Tuesday, 15 January 2013

Leaf-beetle Larval Challenge

A few years ago I took on the role of organiser of the UK's Chrysomelidae Recording Scheme. At that time there was no up-to-date identification guide to this family of beetles - to become familiar with them meant spending a lot of time and/or money accumulating papers from a variety of sources, some rather obscure. Fortunately the landmark publication of 'the Atlas' (Cox 2007) listed many of these so it was at least feasible to find them. Then I decided that there should be a new and affordable key - everyone knew this to be honest, but I had both the time (sort of) and stubborn-ness/drive (plenty of that) to write it myself, and so a couple of years later, Hubble (2012) was born! Of course, this isn't the end of the story - keys are after all artificial things and different approaches can be taken. For example, Andrew Duff's 'Beetles of Britain & Ireland' will take a different approach when the Chrysomelid volume comes out (vol. I is here) and that's most welcome. Some genera are inherently tricky (Longitarsus springs to mind...) so having alternative ways of separating them is likely to be helpful, not to mention covering a range of budgets.

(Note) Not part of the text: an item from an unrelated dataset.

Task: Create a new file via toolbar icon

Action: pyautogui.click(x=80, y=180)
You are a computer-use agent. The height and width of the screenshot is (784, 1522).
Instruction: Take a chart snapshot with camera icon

However, there is another way in which the story continues. These and almost any other guides you can find cover adults - eggs, larvae and pupae are rarely mentioned. Of course, it is adults that are usually found and which form the core of any biological collection. However, it does mean much of the group's life history is neglected. There are good reasons for this - juvenile stages tend to be small, hidden away (not always the case for larvae though - see below) and tricky to identify, the latter because in many cases they've never knowingly been found. A quick skim through 'the Atlas' shows just how often the words 'Larva - undescribed' are used plus of course larvae come in various stages/instars and these may vary considerably within a single species. A difficulty for sure, but also an opportunity for research and publication, and one that I'm becoming increasingly tempted to work on. To do so will not be easy and those gaps in research may mean a truly comprehensive guide is not yet possible, but I think that there is enough knowledge out there - as specimens, existing publications and the contents of entomologists' brains - to produce something genuinely interesting and useful (e.g. for conservation purposes). First job - collect existing literature, then work through the better known species and lastly fill in as many of the trickier gaps as I can. So, you read it here first  - a guide to the juvenile forms of leaf beetles, but don't hold your breath! And to show that not everything is hidden away and hard to find, I'll leave you with a cluster of larvae of the common dock beetle Gastrophysa viridula doing what it does best - eating dock leaves!

Larvae of Gastrophysa viridula on a dock (Rumex) leaf

References

Cox, M.L. (2007). Atlas of the Seed and Leaf Beetles of Britain and Ireland. Pisces, Newbury.
Hubble, D. (2012). Keys to the Adults of Seed and Leaf Beetles of Britain and Ireland. FSC, Telford.